At American Airlines, the Transport Workers agreed to a 45-month contract that provides for lump-sum payments in lieu of wage increases. The accord, covering 12,000 mechanics and other ground workers, calls for payments of $750 in April 1986, $1,000 in 1987, and $1,500 in 1988. The lifetime job guarantee program was expanded to cover some workers hired after the ratification date of the new contract. The program, which was established under the 1983 contract in return for lower entry pay rates and changes in work rules, originally covered only workers on the payroll when that contract was ratified.

Provisions of the 1985 accord increased the probationary period to 180 days, from 90, for new hires, requires them to pay for their own insurance during their first year on the job, reduces their ultimate maximum vacation to 4 weeks, from 6, and permits American to hire more part-time workers.
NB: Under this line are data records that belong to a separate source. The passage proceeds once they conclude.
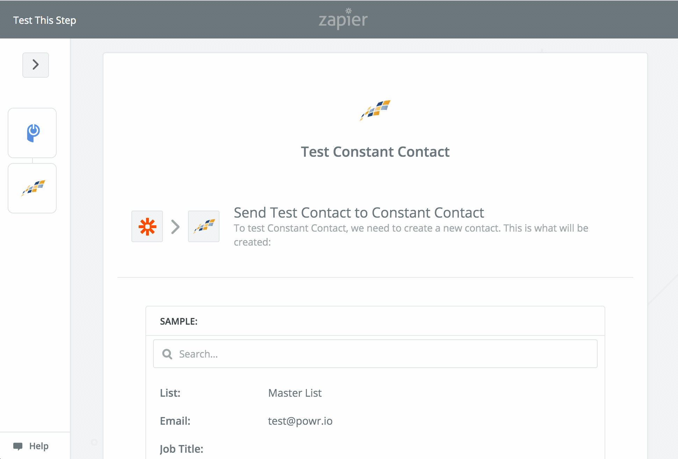Focus the sample Search field

click(x=375, y=354)
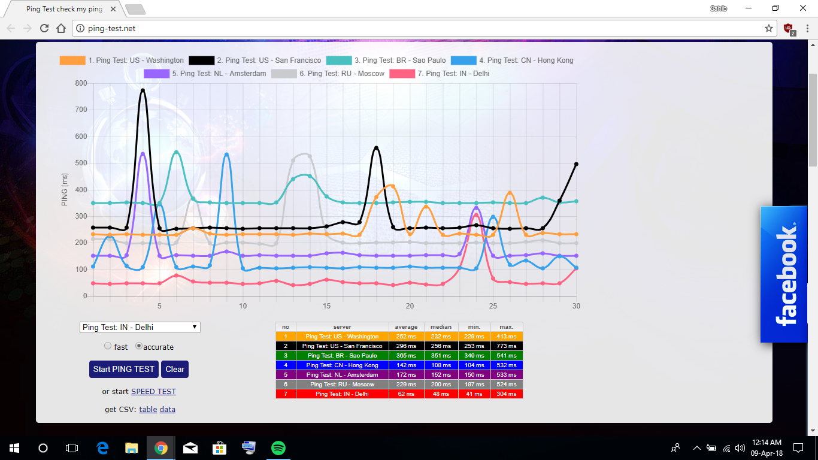This screenshot has width=818, height=460.
Task: Click the browser Home icon
Action: coord(60,28)
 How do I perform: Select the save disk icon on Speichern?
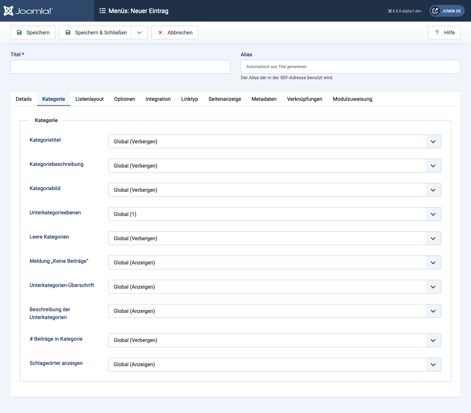pyautogui.click(x=19, y=32)
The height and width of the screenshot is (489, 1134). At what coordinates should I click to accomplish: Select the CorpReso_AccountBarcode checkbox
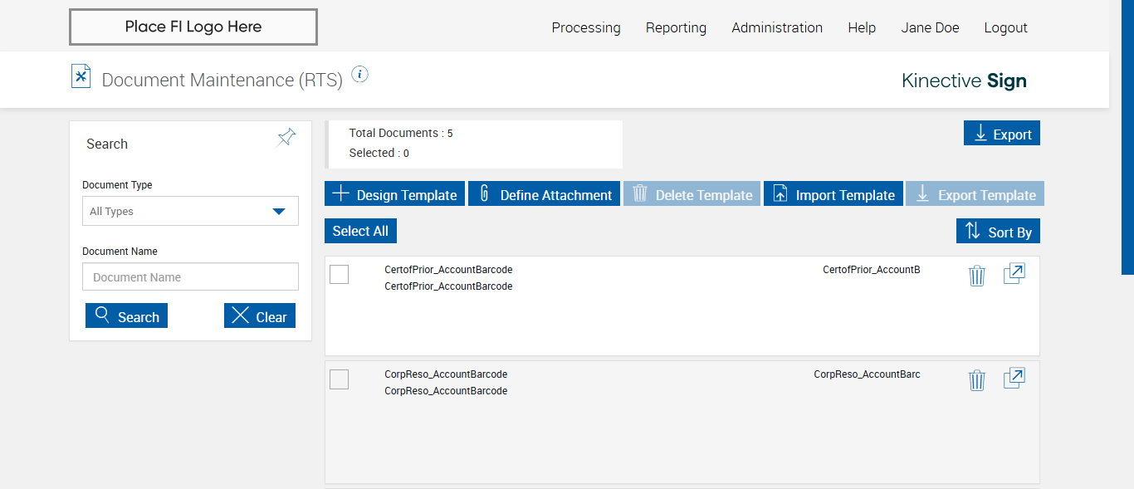coord(339,379)
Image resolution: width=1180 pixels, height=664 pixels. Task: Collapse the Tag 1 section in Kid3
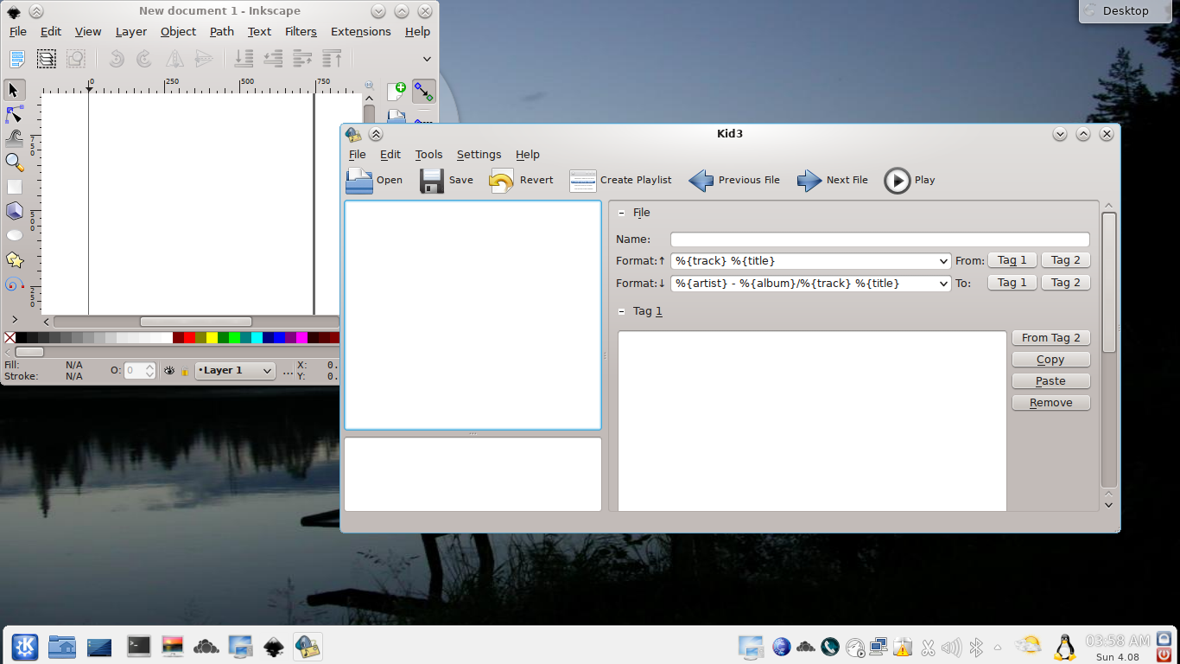(623, 311)
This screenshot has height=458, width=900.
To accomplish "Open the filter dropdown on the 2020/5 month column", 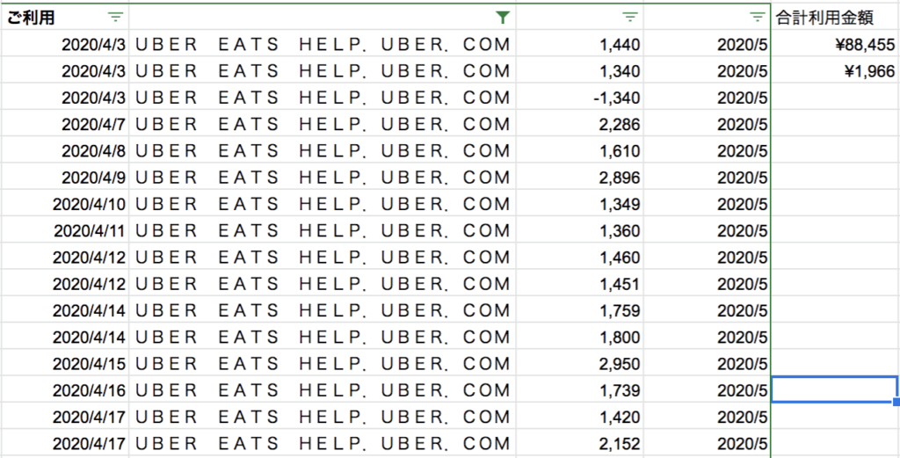I will pos(758,18).
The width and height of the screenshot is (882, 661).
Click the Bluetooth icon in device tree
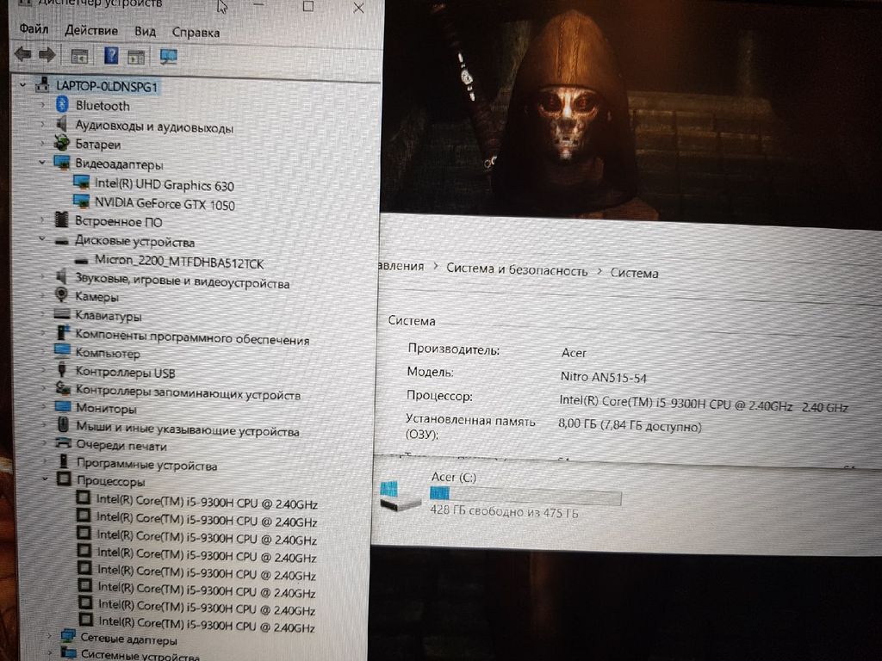[61, 105]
Other terms included a three-step increase in pension rates to a range of $25.05-$35 a month (varying by job classification) for each year of service for employees retiring at age 65; a new "voluntary separation program" for employees who quit their jobs, with payments ranging from a minium of $5,000 to a maximum of 23 weeks of pay.
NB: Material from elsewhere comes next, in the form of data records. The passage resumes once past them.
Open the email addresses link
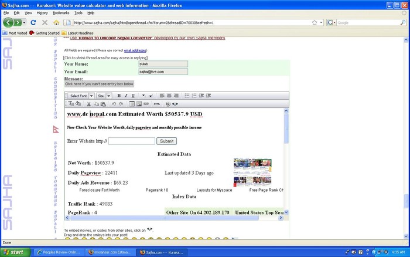 (135, 50)
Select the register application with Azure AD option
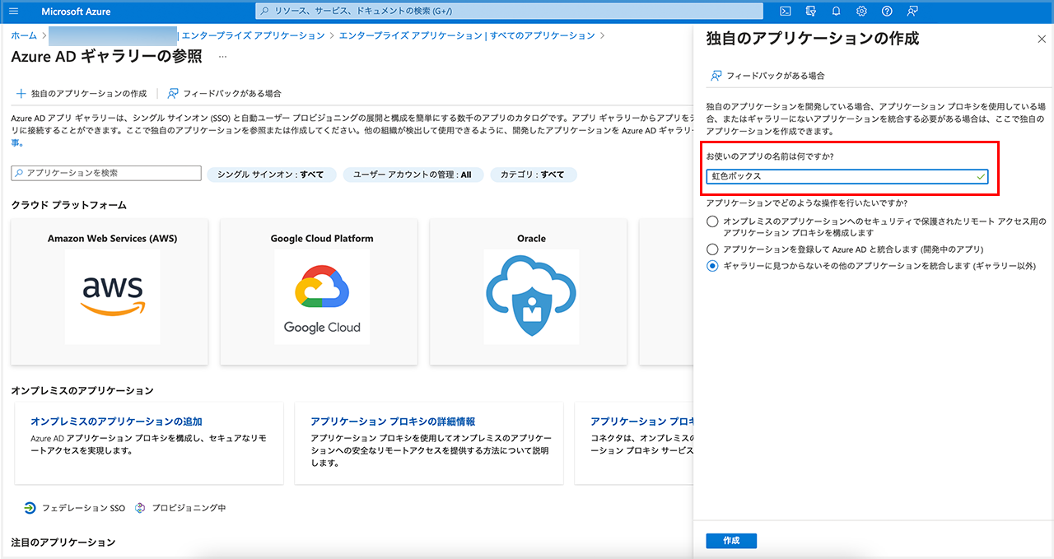This screenshot has height=559, width=1054. click(712, 249)
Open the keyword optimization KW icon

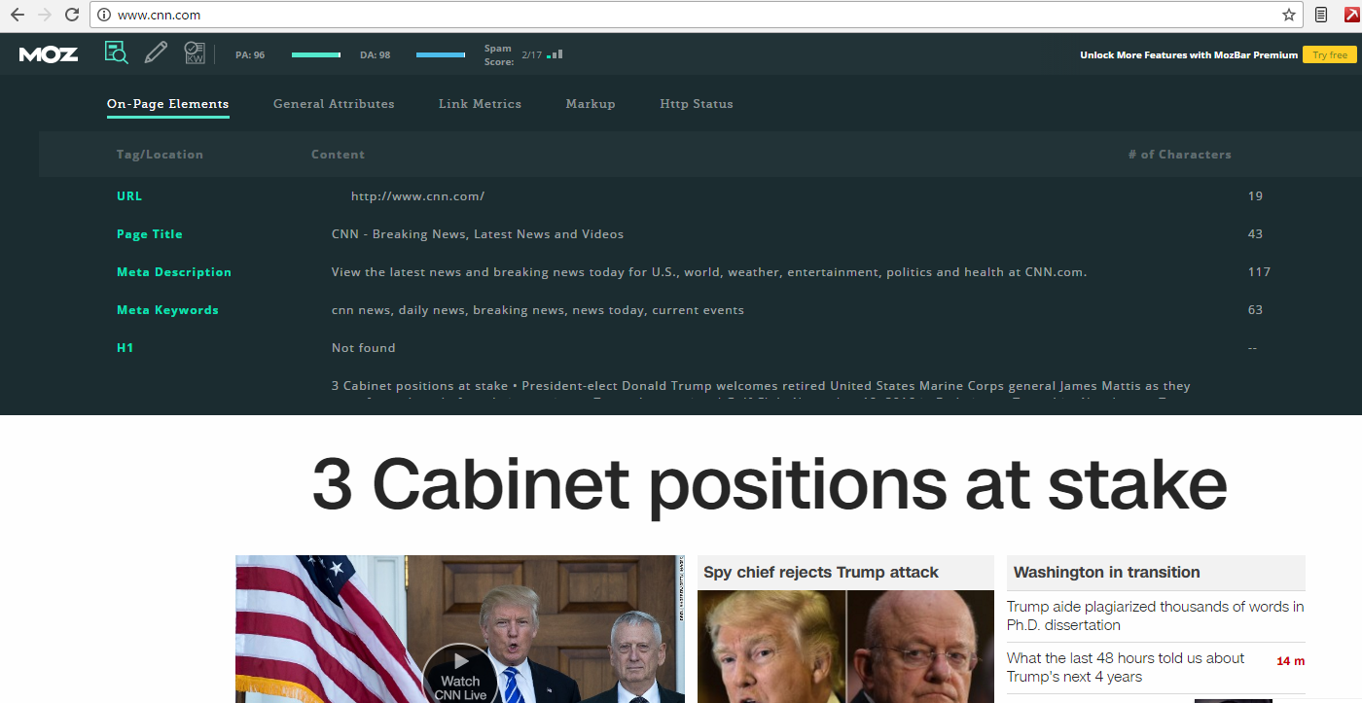coord(195,53)
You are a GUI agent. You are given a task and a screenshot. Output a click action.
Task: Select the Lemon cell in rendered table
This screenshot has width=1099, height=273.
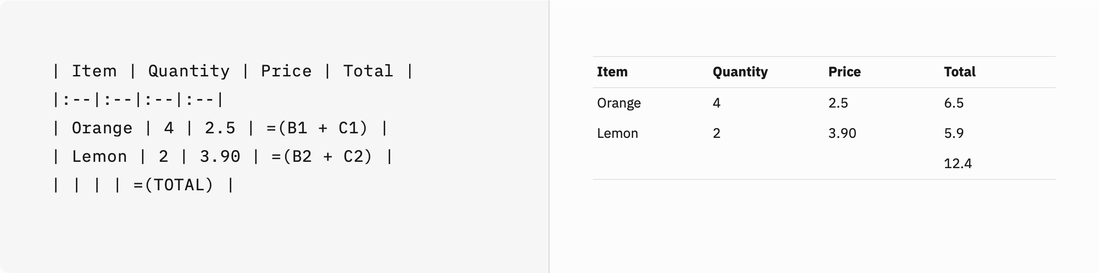pyautogui.click(x=617, y=133)
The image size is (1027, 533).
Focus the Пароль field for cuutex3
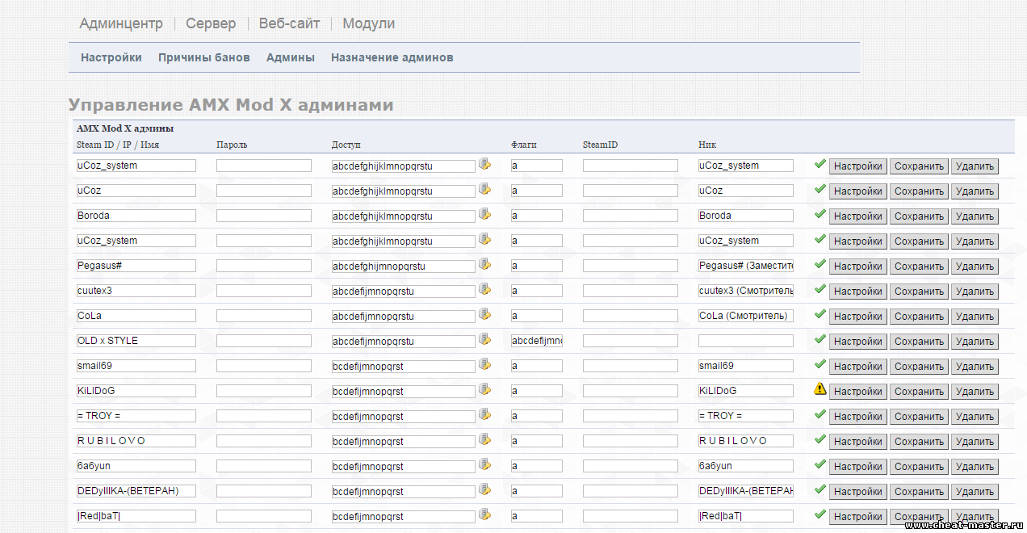263,291
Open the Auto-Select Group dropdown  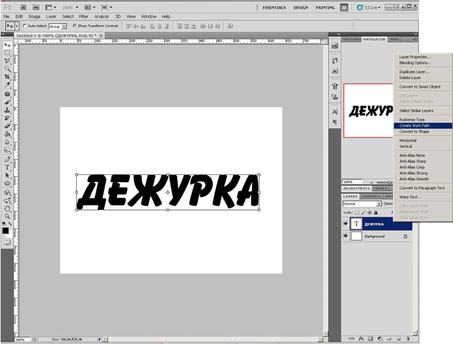click(57, 26)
At Continental Airlines, the Machinists and the Flight Attendants unions ended their 18-month strike and asked the airline to reinstate their members. Continental agreed to do so, but specified that "there will be no displacement of current employees under any circumstances as a result of the unions' action." This means that some of the strikers might have long waits before returning to work. About 50 percent of the members of both unions had earlier returned to work without union authorization and Continental had also hired some nonunion replacements.

The dispute began in 1983, when the airline reacted to the Air Line Pilots and the Flight Attendants rejection of profit sharing in exchange for labor cost concessions by seeking protection under Chapter 11 of the Bankruptcy Code, then resuming operation with employees paid substantially less than under prior union contracts. (See Monthly Labor Review, November 1983, p. 73.)
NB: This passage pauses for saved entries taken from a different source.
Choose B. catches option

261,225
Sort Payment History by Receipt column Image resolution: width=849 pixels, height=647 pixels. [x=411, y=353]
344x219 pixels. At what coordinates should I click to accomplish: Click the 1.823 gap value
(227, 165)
Despite the two unions' decision to return to work and negotiate with Continental on wages,benefits, and work rules, the Air Line Pilots continued their strike, even though 25 percent of its members had returned to work without authorization. One possible reason was that the striking pilots are receiving strike benefits of $2,400 a month from their union, compared with $70 a week for the mechanics and nothing for the flight attendants.

both the Flight Attendants and the Machinists unions said they were ordering the return to work because it was time for a change in strategies and because they wanted to correct a mistaken public impression that they were out to ruin Continental. An official of the Flight Attendants also conceded that, "financially, our members could not deal with it any longer." Despite the change of strategy, both unions noted that they had not withdrawn several lawsuits they had filed against Continental.

A Continental spokesman said that the company earned a profit of $50.3 million in 1984, compared with a loss of $218.4 million in 1983, and that "we are a much more efficient operation now, and we are better utilizing our work force."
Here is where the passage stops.